• Activity 1: In the text on Reich and Lowen, from which two words is "orgon" derived?
• Activity 2: List everything the text on Reich and Lowen says Reich attributed to orgone.
• Activity 3: Extend the text on Reich and Lowen, picking up right after its last sentence.

• Study text:
== Segment start ==

Reich postulated the existence of a biological-sexual energy called orgone to which he attributed physical and mental life, as well as atmospheric phenomena; in fact, this energy was due to the light radiated by the sun. The word “orgon” is derived from “organism” and “orgasm”.
Since Reich linked neurosis with sexual dissatisfaction, he also developed orgasm therapy. By means of this intervention he intended to help the patient to release accumulated sexual energy , which would decrease the accumulation of tension and allow the free circulation of orgone through the body.
Alexander Lowen: Bioenergetic analysis
The bioenergetic analysis of Alexander Lowen (1910-2008) was largely influenced by the work of Reich . Both authors shared hypotheses about the sexual origin of neurosis and about the bodily experience as the nucleus of human experience, although Lowen departed from his teacher’s postulates when he began to focus on the orgone.

== Segment end ==

• Dataset records:
== Segment start ==

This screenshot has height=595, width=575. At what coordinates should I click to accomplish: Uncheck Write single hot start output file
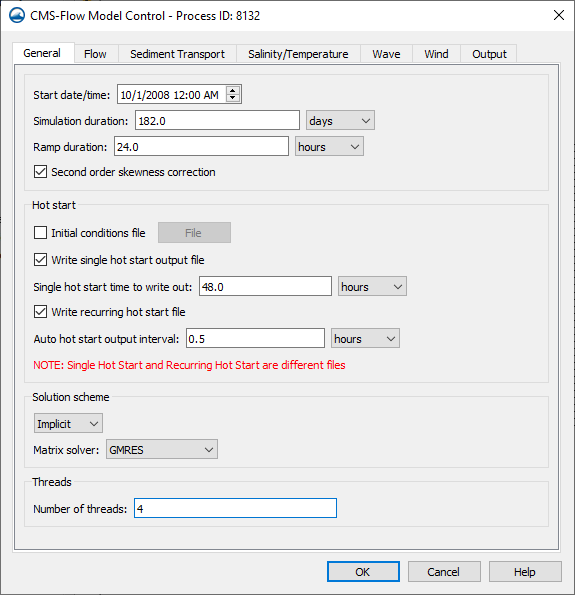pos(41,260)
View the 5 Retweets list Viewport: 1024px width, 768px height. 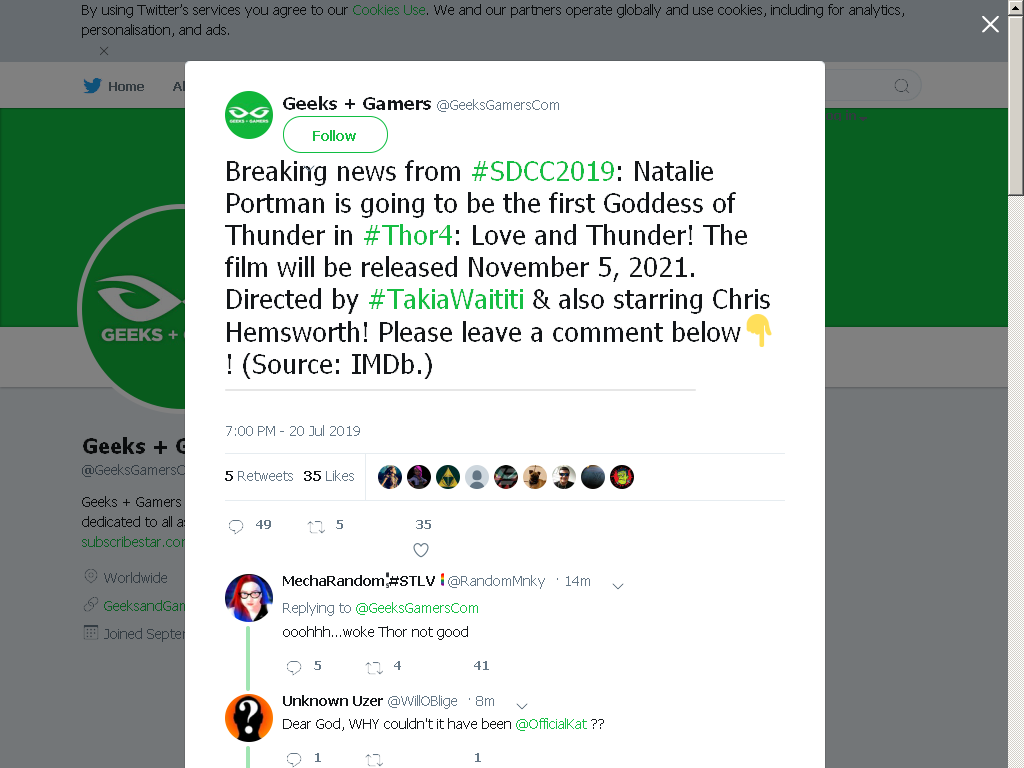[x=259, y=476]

== Segment end ==
== Segment start ==

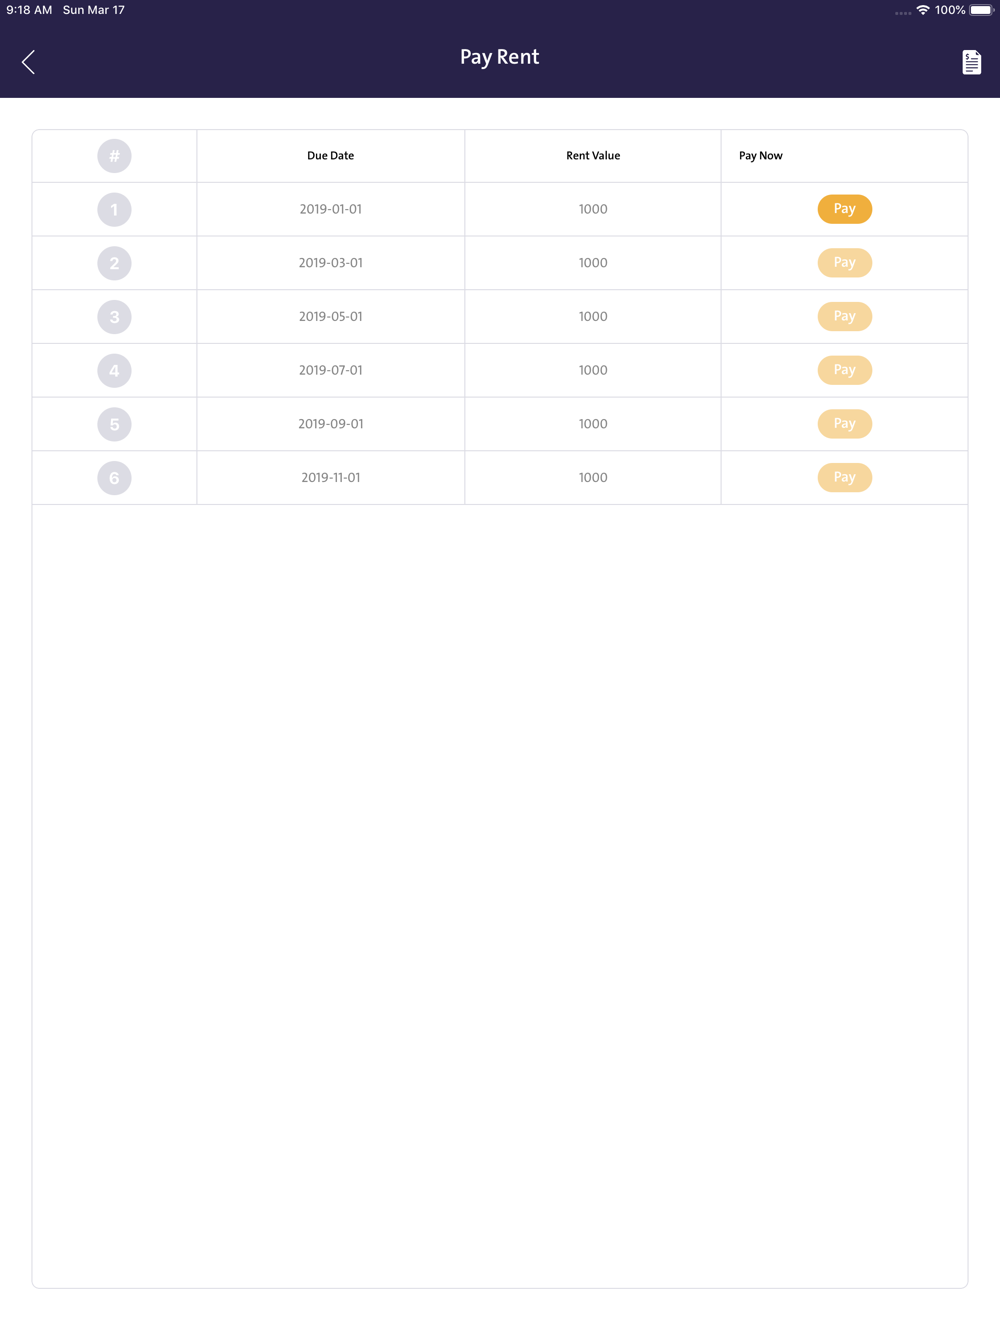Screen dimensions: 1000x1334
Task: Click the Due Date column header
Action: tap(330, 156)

== Segment end ==
== Segment start ==

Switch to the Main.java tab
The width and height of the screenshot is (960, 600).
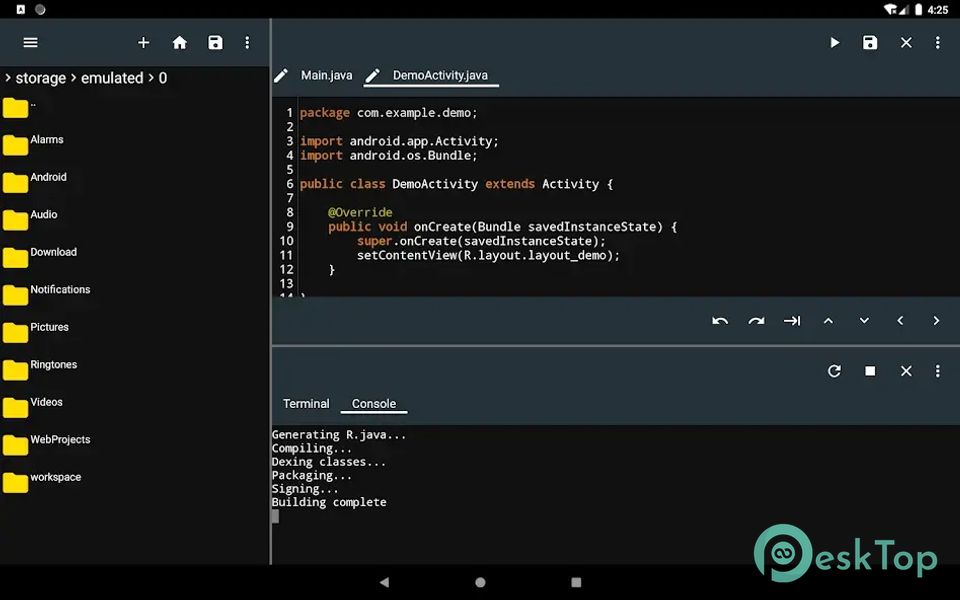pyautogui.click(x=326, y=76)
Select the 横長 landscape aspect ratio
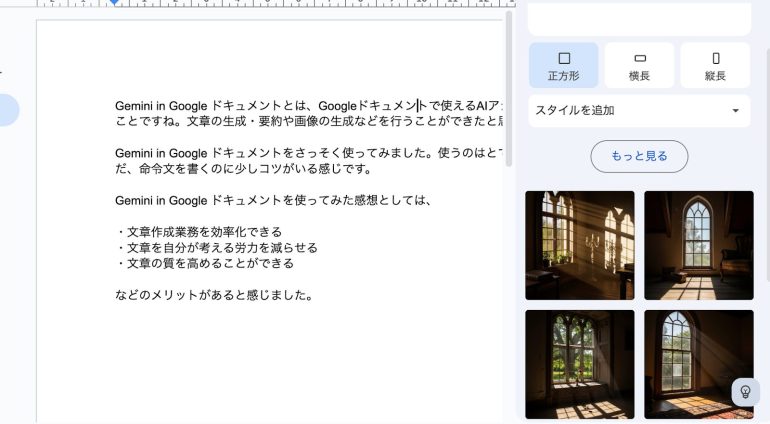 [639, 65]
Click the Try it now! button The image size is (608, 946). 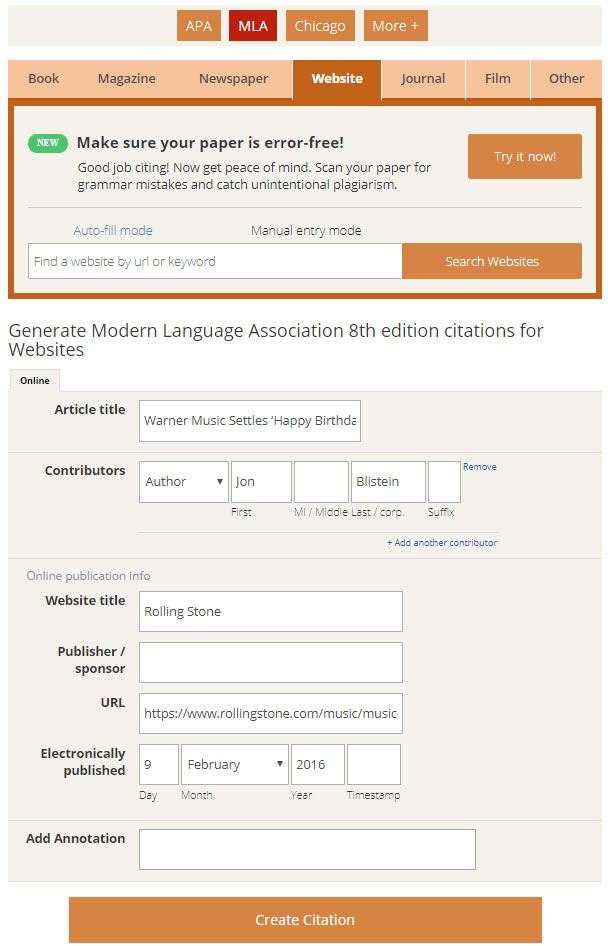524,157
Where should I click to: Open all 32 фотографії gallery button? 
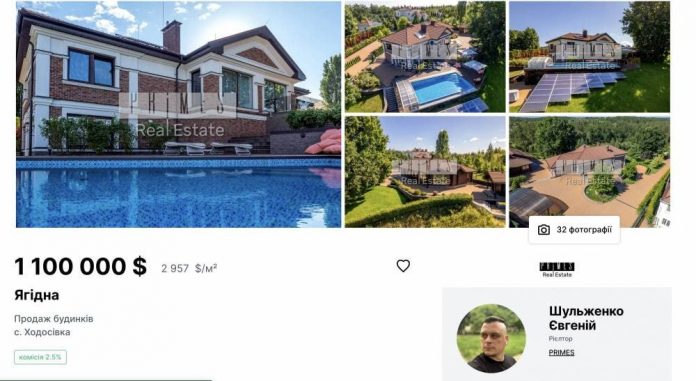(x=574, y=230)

== Segment end ==

• Written answer 1: "Organism" and "orgasm."

• Written answer 2: Physical life, mental life, and atmospheric phenomena.

• Written answer 3:
For Lowen, the human organism constitutes an open system of energy organized according to two poles: the head and the genitals . Under normal conditions energy flows freely and in balance from one pole to the other, but the accumulation of tension in different parts of the body can hinder this flow, generating characteristic alterations.
This author described five pathological personality types according to the main stress and blocking points, as well as physical and psychological characteristics. His bioenergetic therapy, consisting of specific exercises for each character disorder, was aimed at restoring the balance between body and mind by releasing energy.
The five bioenergetic characters that Lowen described are the following:
- Schizoid : people who have grown up in cold and hostile environments, whose thoughts are dissociated from emotional life and bodily experience.
- Oral : this is an egocentric and dependent personality or one that is excessively independent, derived from the non-satisfaction of the child’s needs for affection.
- Masochistic : excessive pressure from adults can make the search for pleasure difficult, generating hostile and negative personalities with repressed aggression.
- Psychopathic : these people deny their feelings and fear that others will take advantage of them, so they try to control and seduce others.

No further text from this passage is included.